Verification and Validation of Physics-Informed Surrogate Component Models for Dynamic Power-System Simulation

TL;DR

This paper develops a framework for verifying and validating physics-informed surrogate models in power system simulations, emphasizing the importance of in-simulator accuracy over standalone performance, with a focus on neural-network surrogates of synchronous machines.

Contribution

It introduces a finite-horizon bound linking component output errors to system sensitivity, and studies model-based and data-based validation methods for physics-informed neural surrogates in power systems.

Findings

Good standalone accuracy does not ensure in-simulator accuracy.

Discrepancies are concentrated in stressed operating regions.

Small residuals do not guarantee small trajectory errors.

Abstract

Physics-informed machine learning surrogates are increasingly explored to accelerate dynamic simulation of generators, converters, and other power grid components.
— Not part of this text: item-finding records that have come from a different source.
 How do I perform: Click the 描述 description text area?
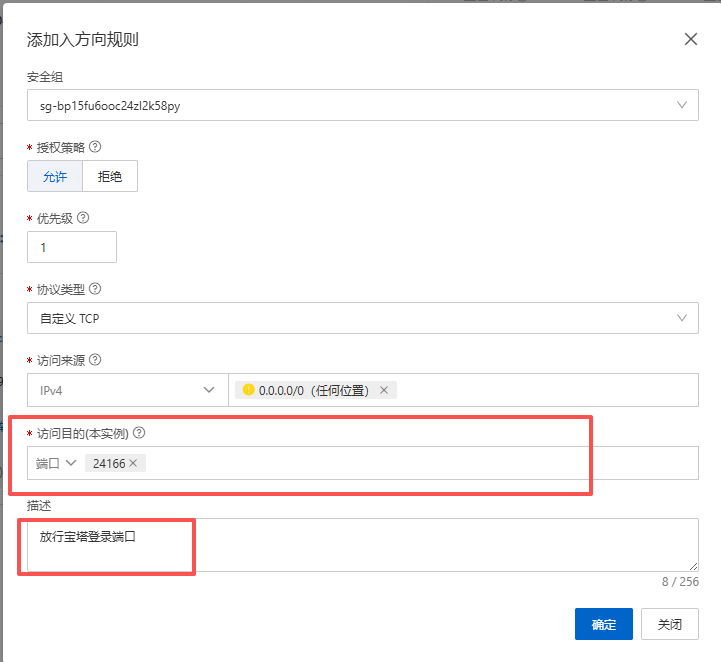click(x=362, y=545)
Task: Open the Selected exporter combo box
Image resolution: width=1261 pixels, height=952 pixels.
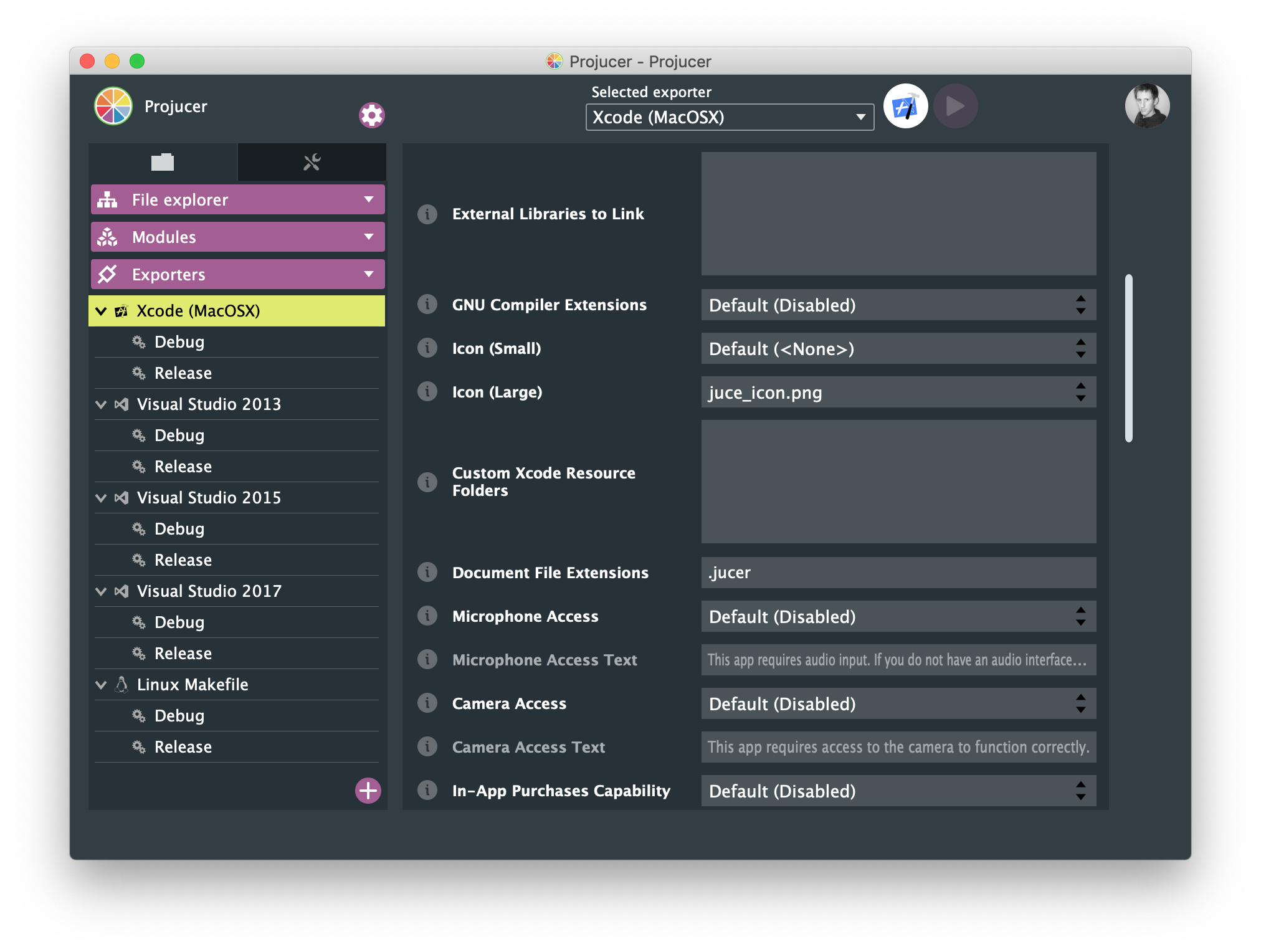Action: click(729, 117)
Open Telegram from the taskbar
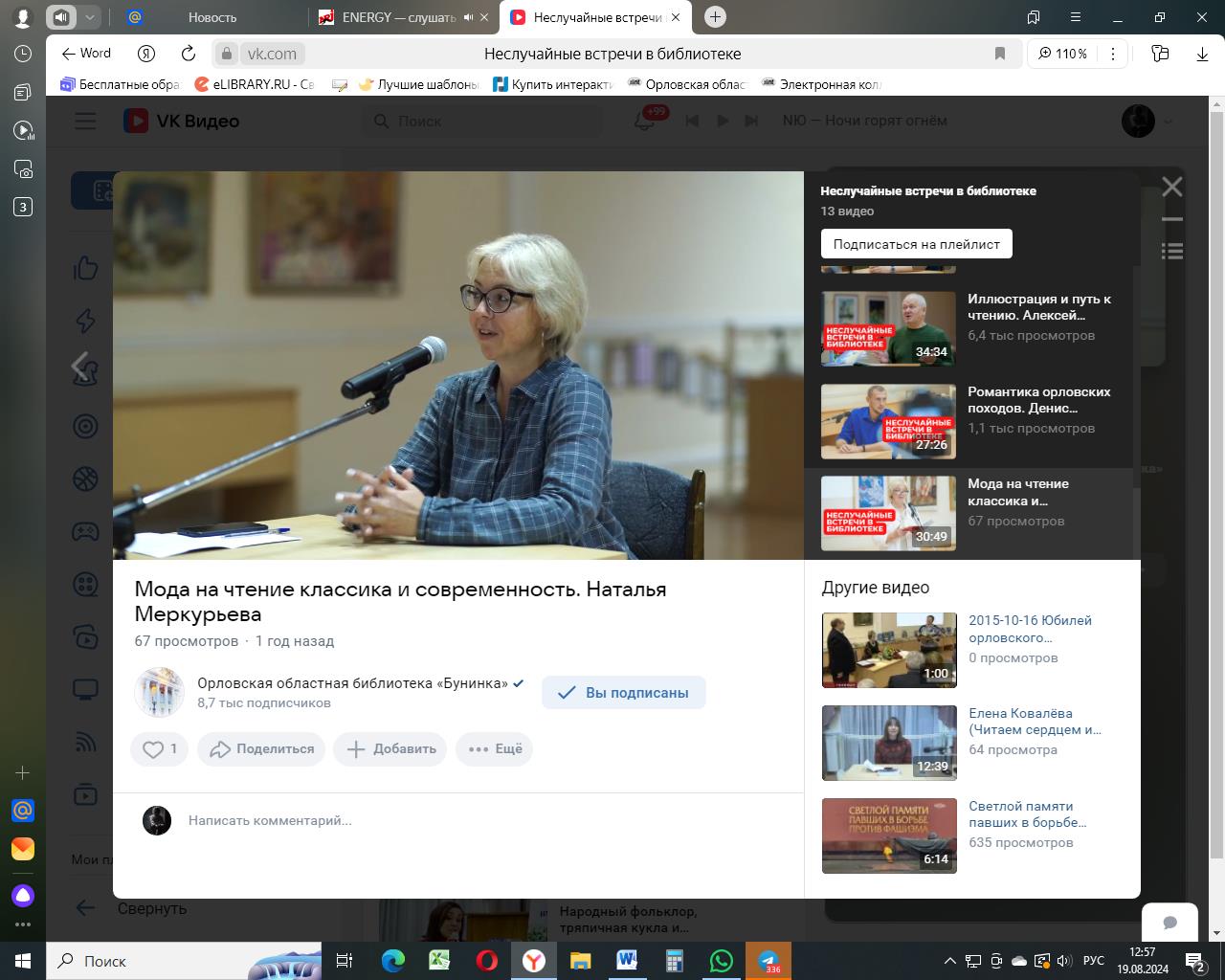The image size is (1225, 980). (x=768, y=961)
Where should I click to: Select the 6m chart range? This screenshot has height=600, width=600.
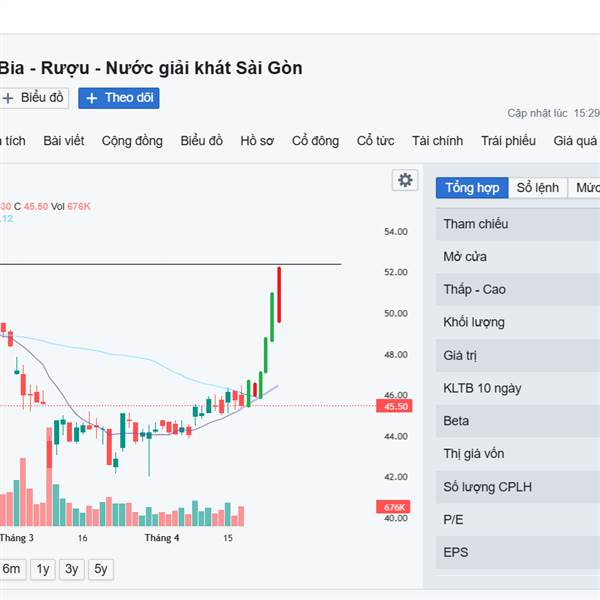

The key question, however, is not only whether a surrogate matches a stand-alone component model on average, but whether it remains accurate after insertion into a differential-algebraic simulator, where the surrogate outputs enter the algebraic equations coupling the component to the rest of the system. This paper formulates that in-simulator use as a verification and validation (V\&V) problem. A finite-horizon bound is derived that links allowable component-output error to algebraic-coupling sensitivity, dynamic error amplification, and the simulation horizon. Two complementary settings are then studied: model-based verification against a reference component solver, and data-based validation through conformal calibration of the component-output variables exchanged with the simulator. The framework is general, but the case study focuses on physics-informed neural-network surrogates of second-, fourth-, and sixth-order synchronous-machine models. Results show that good stand-alone surrogate accuracy does not by itself guarantee accurate in-simulator behavior, that the largest discrepancies concentrate in stressed operating regions, and that small equation residuals do not necessarily imply small state-trajectory errors.